Weight room strength is very different from athletic strength, however, so what exercises should coaches, parents, and trainers use to gauge and enhance athletic strength? Here are my picks.


The push-up, when performed correctly, demonstrates pressing work strength plus an individual’s ability to stabilize scapulo-thoracic and CORE mobility while pressing.

Push-ups are easy to teach, easy to implement and easy to progress – to get stronger, do more push-ups.


Similar to the push-up, pull-ups or chin-ups demonstrate scapulo-thoracic and CORE stability while pulling.

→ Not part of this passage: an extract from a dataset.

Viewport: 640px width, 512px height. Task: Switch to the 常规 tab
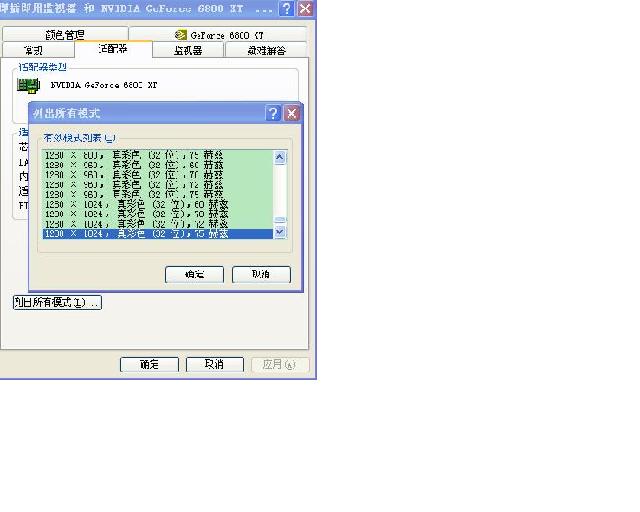click(x=34, y=50)
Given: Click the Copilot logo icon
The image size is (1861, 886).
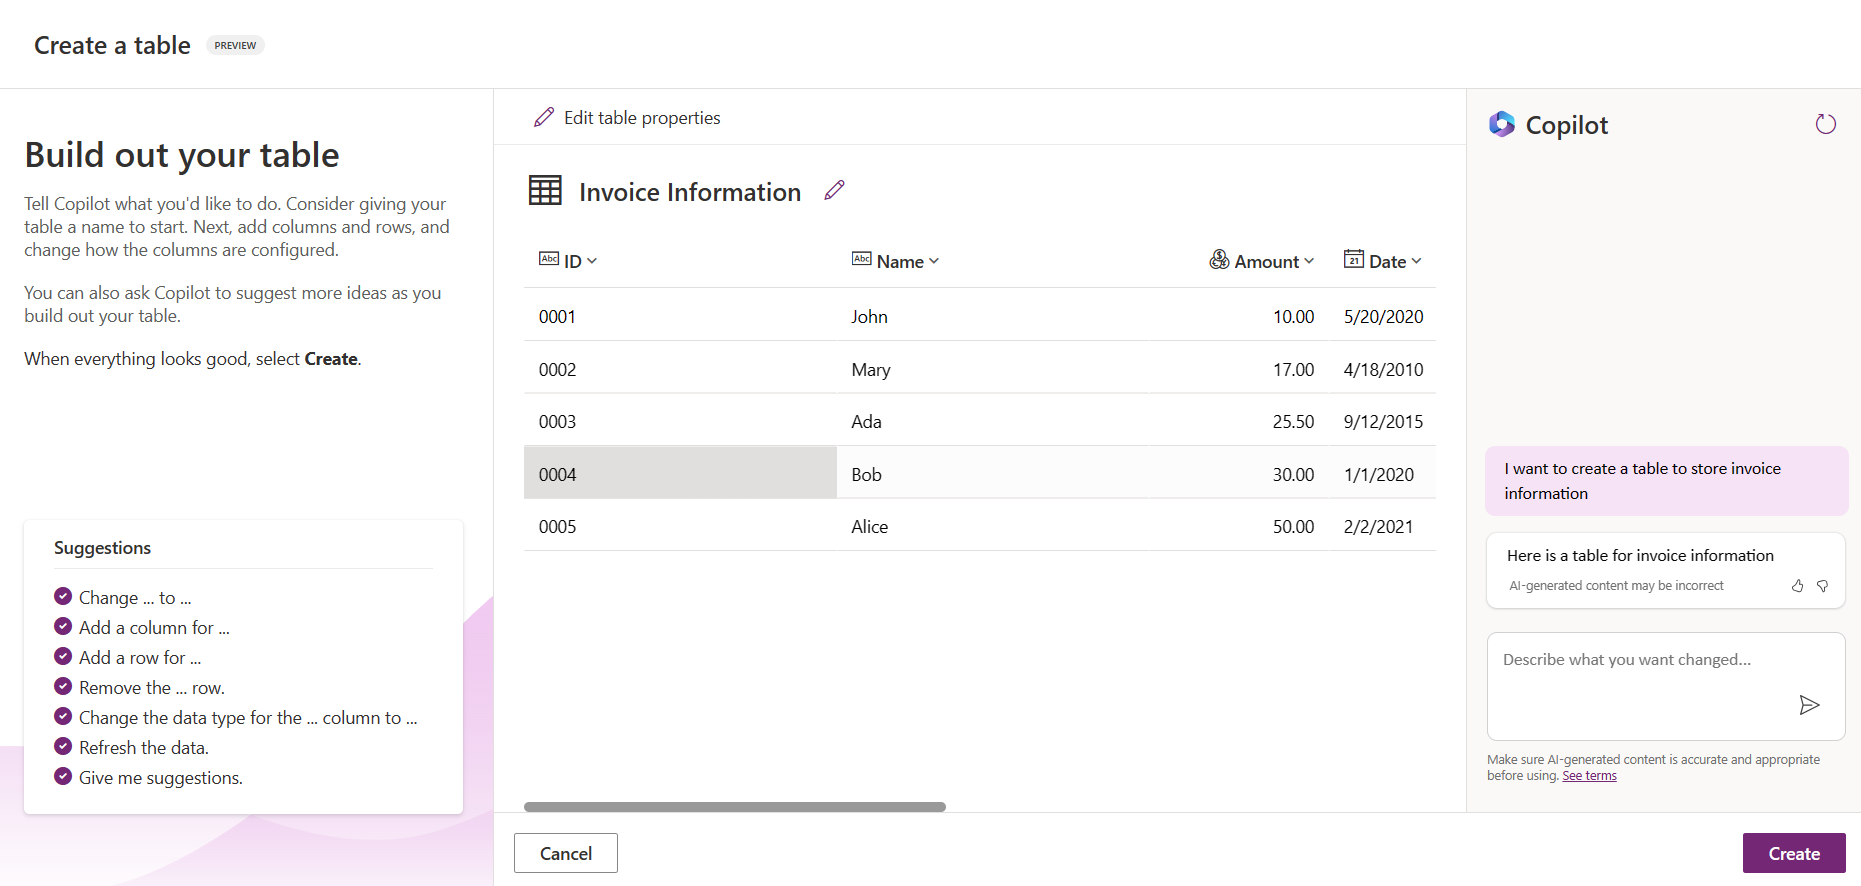Looking at the screenshot, I should tap(1501, 124).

Pull-ups can be performed with assistance from a coach, super band, the ground, assist machine, or any other method that doesn’t sacrifice form until the athlete can successfully complete one unassisted pull-up.

Med-ball throws

Upper body dominant sports that include hitting, throwing or swinging most often require force release or force impact. In both cases, athletic force is should be generated and controlled by the lower body and CORE and released by the shoulders, arms, and hands.

Training this release is very helpful for athletic performance particularly when we pay attention to training the non-dominant side. This helps even out the rigors put on the dominant side of the body from practice and competition.

Dead lifts

Athletes need to be able to extend and hip hinge. Dead lifts strengthen the posterior muscle slings including bottoms of the feet, calves, hamstrings, glutes, spinal erectors, lats, traps, and even cervical extensors.

It can take a long time to get an athlete flexible enough and stable enough for dead lifts. Sometimes simply being able to perform a proper dead lift (with minimal load) will make someone more athletic.

Rear foot elevated (Bulgarian) split squats

A rear foot elevated split squat (RFESS) is effectively a lunge that is more load isolated to the front leg than a traditional standing lunge. In addition to demonstrating great glute, quad, hamstring synergy this exercise also highlights unilateral asymmetries – a strong indicator for injury potential.

The lunge position is a great overall structural indicator of the lower leg, thigh, and hip mobility/stability relationship.

Split squats also minimize and help to equalize mechanical concerns often found in traditional squats.

While this is by no means a thorough list of strength exercises applicable to sport, these do get the most bang for the buck.

If your athletes can perform each of these exercises and perform them well, their likelihood for injury goes down while their performance output will go up.